§ **ACTIVITY**: Give back an exact copy of the listing that follows, without the pictures.

§ **PROVIDED DATA**:

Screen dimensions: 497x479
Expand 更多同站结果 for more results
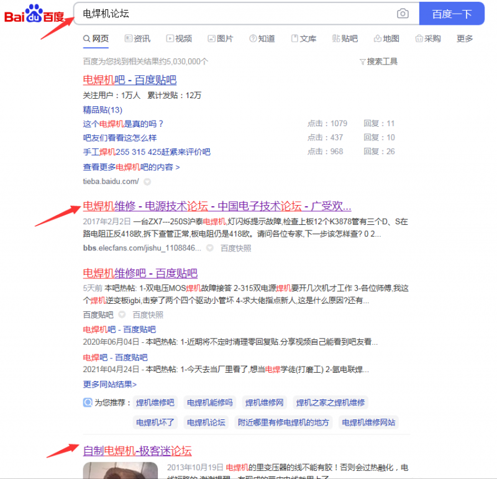[109, 385]
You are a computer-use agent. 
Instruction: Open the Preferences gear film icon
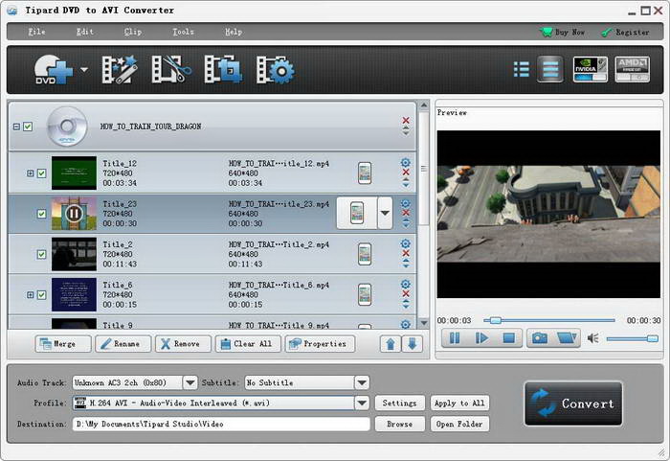tap(276, 69)
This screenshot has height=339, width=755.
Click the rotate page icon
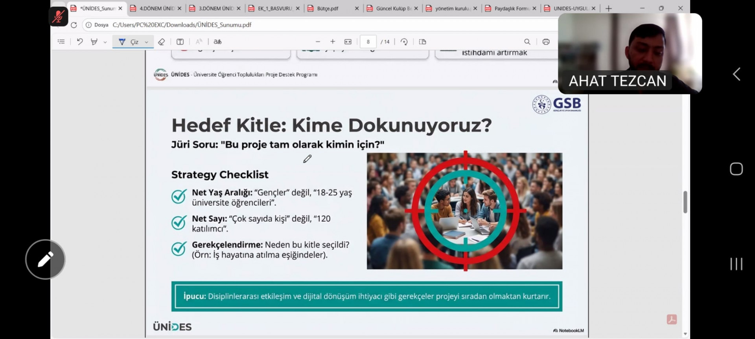click(x=404, y=42)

§ **WRITTEN ANSWER**:
Screen dimensions: 497x479
Expand 更多同站结果 for more results
[109, 385]
You are a computer-use agent. 
Instruction: Open the Preferences gear film icon
tap(276, 69)
This screenshot has height=339, width=755.
Click the rotate page icon
click(x=404, y=42)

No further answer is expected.